These plants, and others, freely help us restore our hills and mountains. There’s a long way to go. The deer, whose population is out of control, thanks to the fact that we’ve killed off or driven away almost all their natural predators, dig their sharp little hooves into the lichen and churn up the soil, undoing the plants’ work. I love hiking in the woods, but I wince inwardly on steep slopes of poor soil, as I cause mini-avalanches or crush the beneficial lichens. It will take hundreds of years for our forested mountains to recover, even if we were to stop building roads and houses tomorrow. Because of this, our mountains do not give us today all that they gave the Vermonters in the days before the sheep craze.
The point of all this is not to say that our mountains are ruined forever, or that humans are irredeemably bad – although when I think of how many species we’ve obliterated, I can’t help but hope that God is more merciful to us than we are to the natural world. Rather, I want to hold our mountains up as an icon.
The Bible speaks of mountains in two ways. First, mountains are symbols of God’s protection for Israel, as in today’s Psalm. Christ Church in Bethel has a banner in the shape of Vermont, with the words, “As the mountains are round about, so the Lord is round about his people.” The people of Judah, with their capital city of Jerusalem built on Mount Zion, and a mountain range as their eastern border, would, I think, understand and approve of how the people of Christ Church have reinterpreted their Psalm in our modern, Western context.
Besides providing security and symbolizing God’s protection, mountains are the link between the heavens and the earth. God is said, in some texts, to live on the world’s highest mountain. It was on a mountain that God made a covenant with Israel through Moses. Incidentally, this is reflected in the Jewish and Christian wedding tradition of stationing the groom up front by the bimah or altar and having the bride process up the aisle to meet him. It recalls God’s calling of Israel out of Egypt to worship God on his mountain. At Mount Sinai we children of Abraham were covenanted or married to God.
In that vein, the apocalyptic prophets saw the mountain of God as the locus of ultimate redemption. There God will begin the new creation, remaking all that humans have marred, establishing paradise on earth. Ezekiel and Joel tell us that trees will grow and bear fruit, streams will be freshened, their water made clean and bursting with fish. Humans and animals together will drink and be refreshed. As our Isaiah passage says, “They shall not hurt or destroy on all my holy mountain.”

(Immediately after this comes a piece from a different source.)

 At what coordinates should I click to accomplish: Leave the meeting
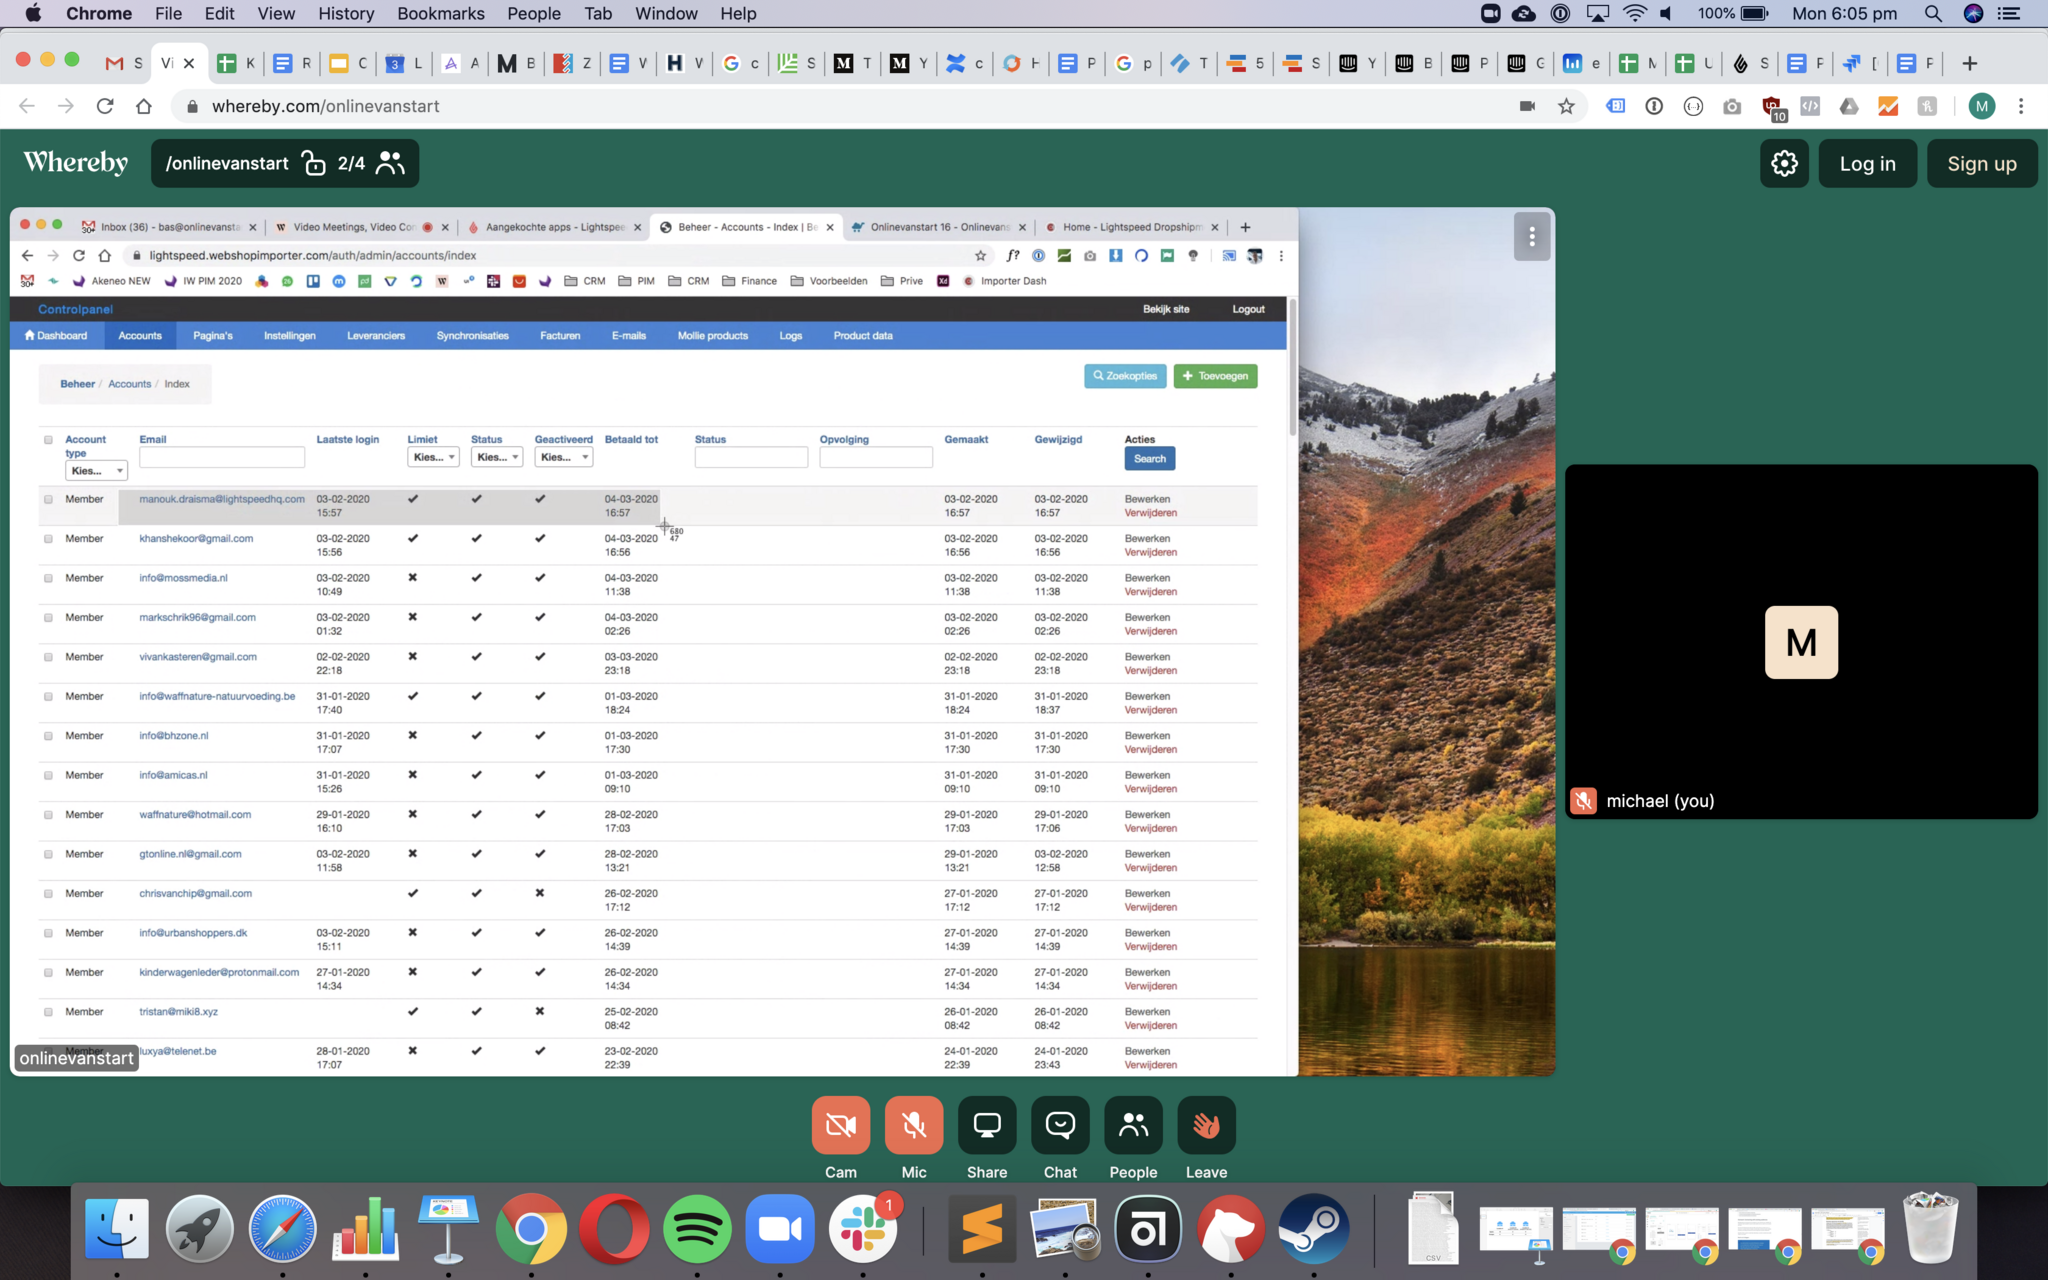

Our biblical ancestors imagined well. They took the natural world at face value as God’s blessing to them. Our Vermont ancestors, for a couple of decades, imagined money. They bought into a get-rich-quick scheme that required the end of their mountains as they knew them. The soil eroded, the mud slid, and the waters were defiled. Those early Vermonters traded the abundance of nature for an attempt at quick profit. They weren’t bad people, and they weren’t alone. They just suffered from a failure of imagination, as other generations have done, including our own.
The imagination is a holy gift. As animals, we humans are naturally averse to risk. We dislike change and avoid it. We sometimes fear those who imagine new possibilities. But our mountains show us that we must imagine well if we are not to lose our greatest gifts. They show us that there is something stronger and more enduring than money, but also that even the most imposing parts of our landscape are fragile. We can choose to clear cut our mountain forests for development, but we will also be choosing to disrupt certain animals’ migration patterns and experience biodiversity loss. We can choose to cut trees for timber faster than they can grow back, but we’ll also be choosing to cause mudslides. We can even, God help us, literally blow the tops off mountains to get at the coal within, choosing to wipe out all life on that mountain, as well as poisoning the rivers and all who drink from them, humans and animals alike.

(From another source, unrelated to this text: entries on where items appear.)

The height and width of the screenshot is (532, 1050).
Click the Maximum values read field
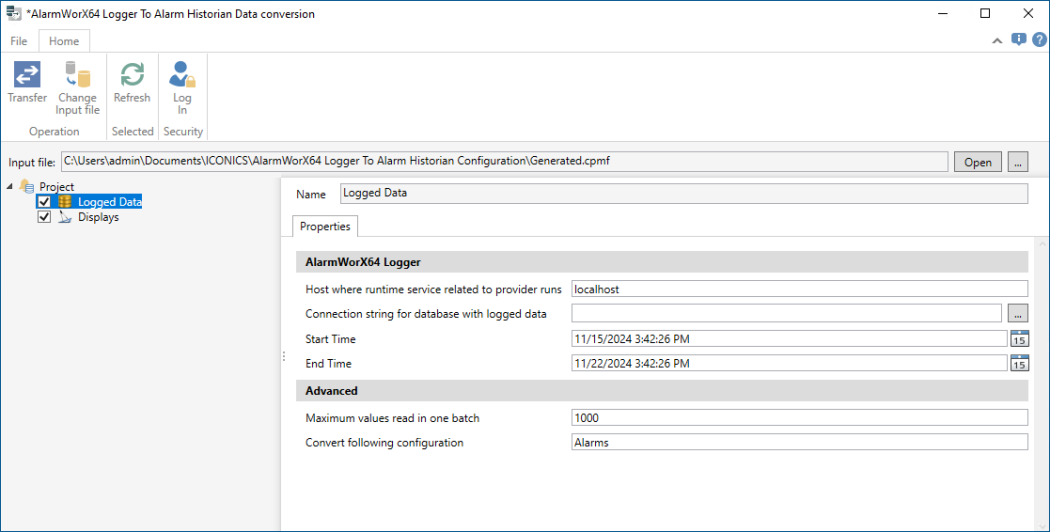click(x=799, y=418)
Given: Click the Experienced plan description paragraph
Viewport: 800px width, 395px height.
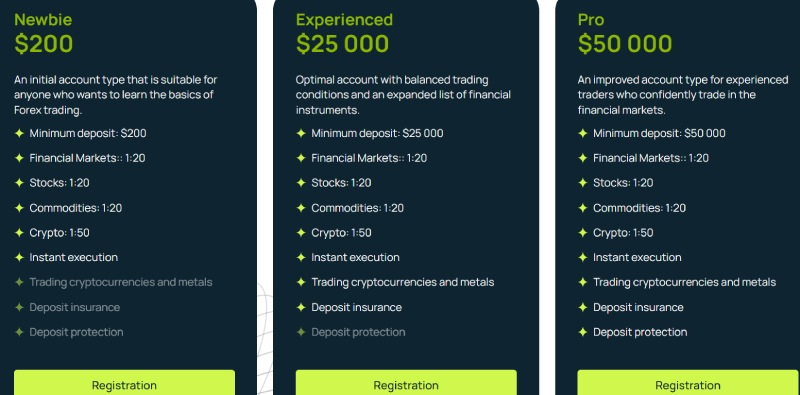Looking at the screenshot, I should click(403, 95).
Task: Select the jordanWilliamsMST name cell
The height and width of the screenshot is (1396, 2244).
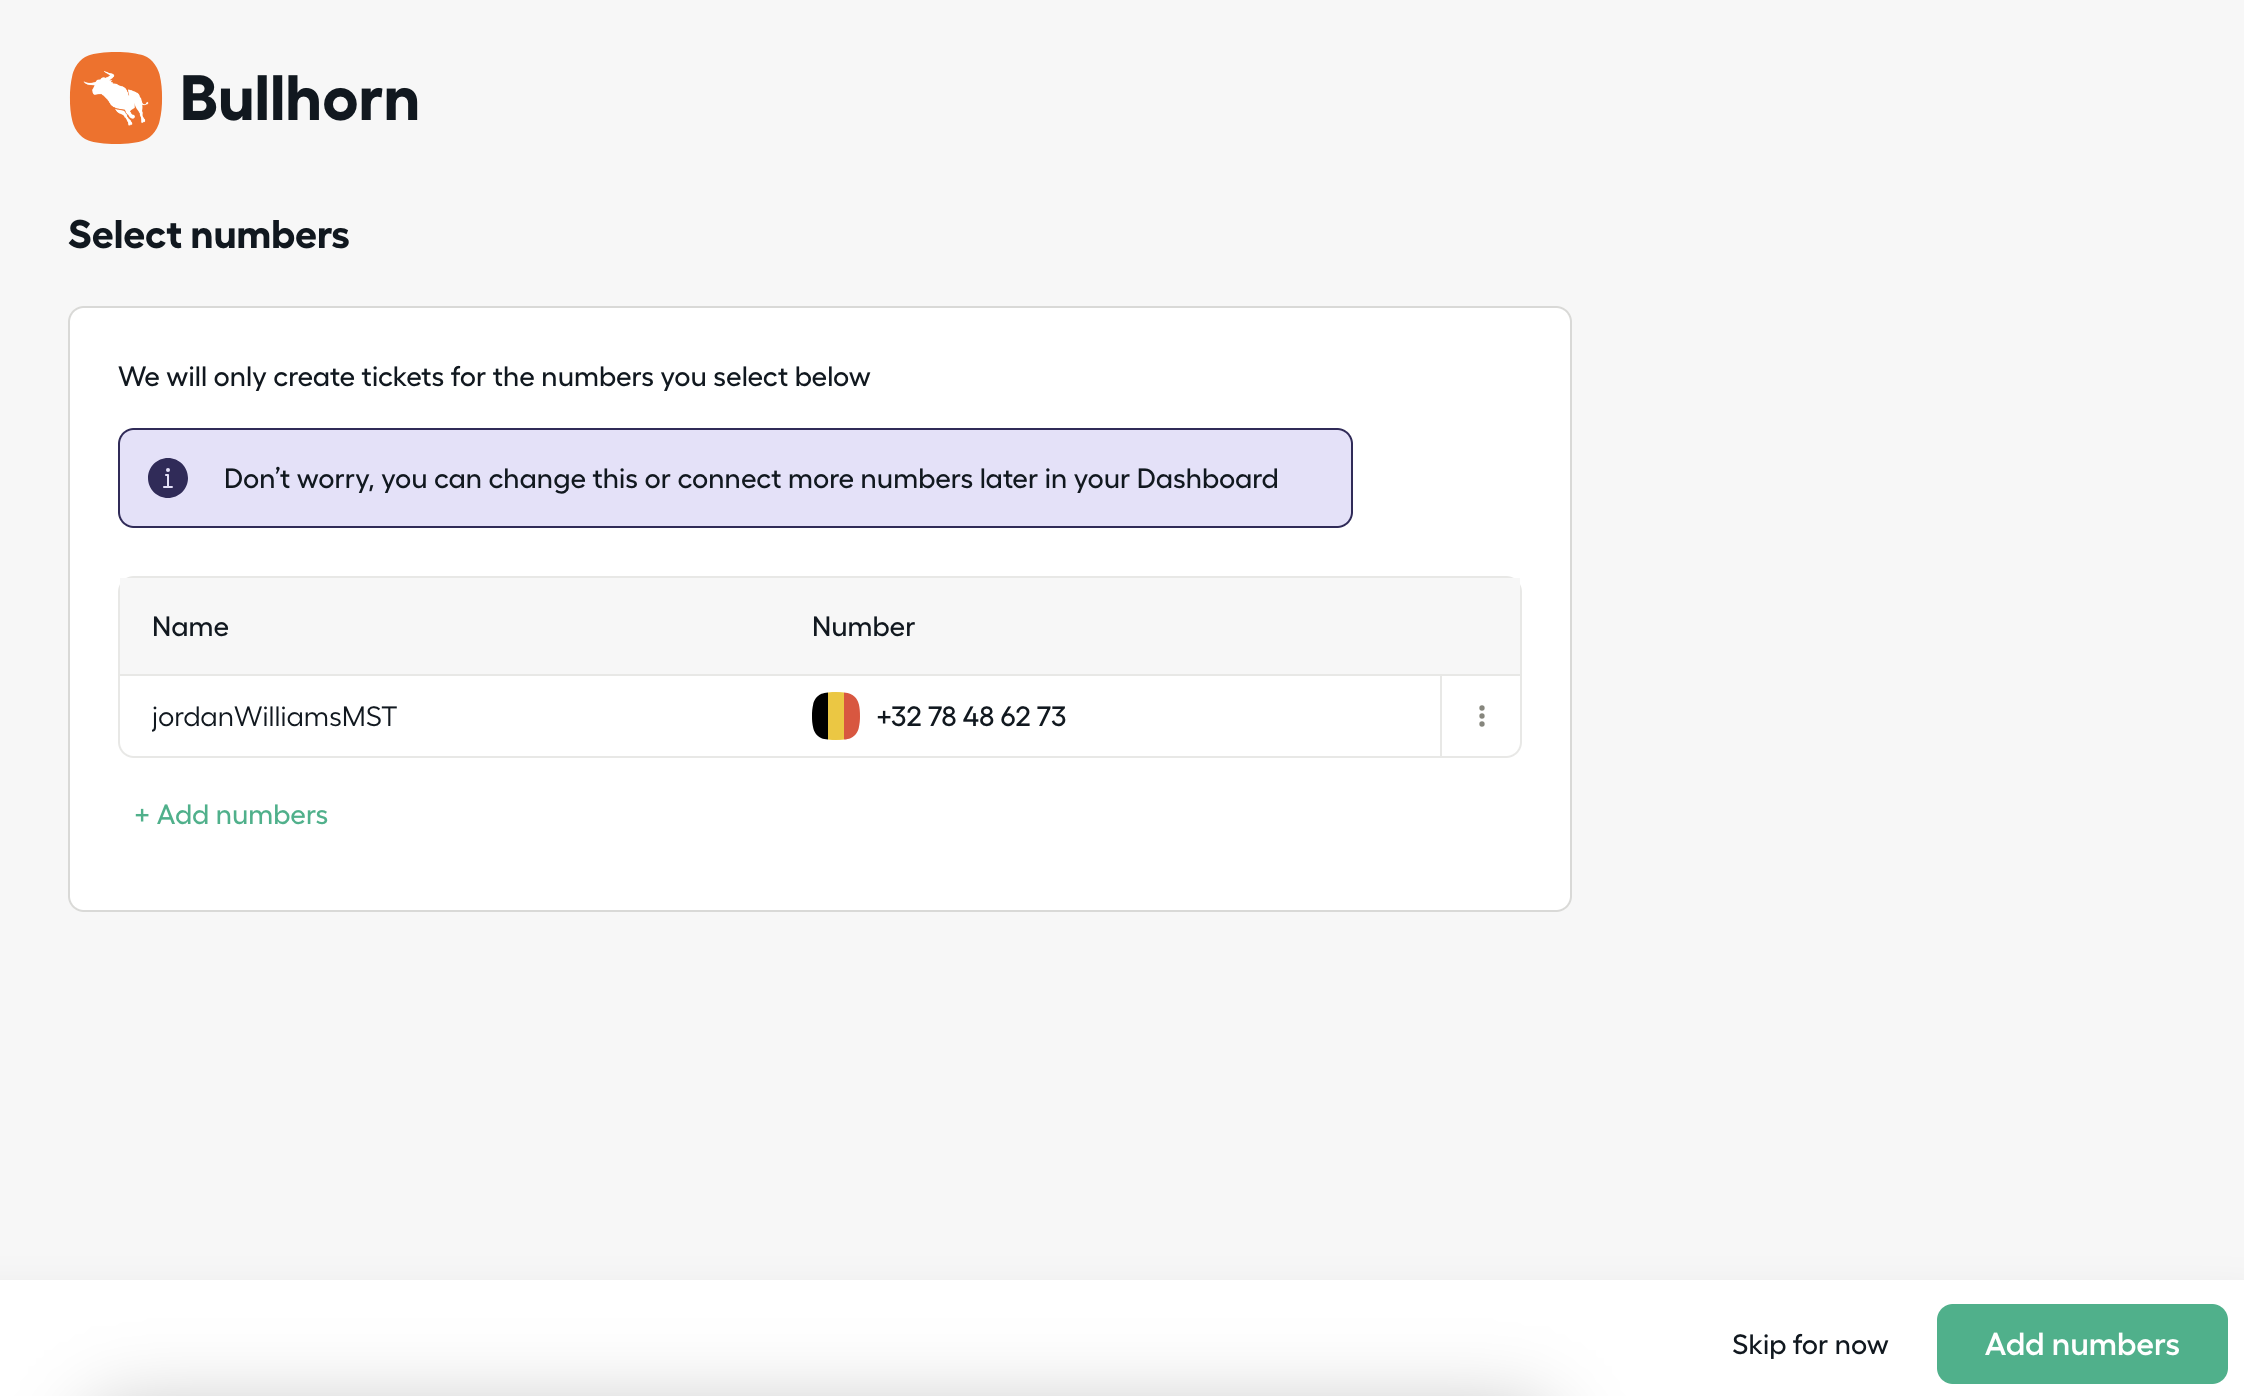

To imagine well is to trust God, to believe that nothing in all of creation can separate us from the love of God. In fact, if we pay attention we find that God’s gifts to us in creation may bring us closer to the love of God. God’s love is present in the miracle of the sprouting of seeds and the breaking down of dead matter into compost to fertilize those seeds. The Orthodox Patriarch Ignatius the Fourth of Antioch notes that although “The maternal sea is polluted, the heavens are rent, the forests are being destroyed and the desert areas are increasing,” there is yet hope. There is hope if we choose to “protect creation. Better yet, we must embellish it, render it spiritual, transfigure it. But nothing will be done unless there is a general conversion of [human] hearts and minds.”
This is our mission, the part each of us can play in the protection and care of the world. It is to love God and God’s abundant and joy-filled creation. It is to imbue our minds with a sense that the whole earth is God’s precious possession, and to let all that we do reflect that knowledge and that care. It is to refuse to give in to the prioritizing of the economy over the food we eat and the air we breathe, but to imagine a world where resources are shared with our fellow humans and non-humans alike. It is, as Psalm 121 says, to lift our eyes to the hills and remember – this is where our help comes from. Our help comes from God, who made the heavens and earth. I suggest that we who are blessed to live among mountains make a practice of looking to the mountains and the hills, and remember that God’s love surrounds us. Let us remember that failure of imagination can mar this icon of God, but also that trust of God and care for the earth can redeem our mistakes. Let us learn not to hurt or destroy, but to look to the mountains and pray for the strength to protect the earth as if we were protecting the face of God itself.
[Preached at East Barnard Church on 27 July 2014; texts were Isaiah 11.6-9 and Psalm 125.1-4.]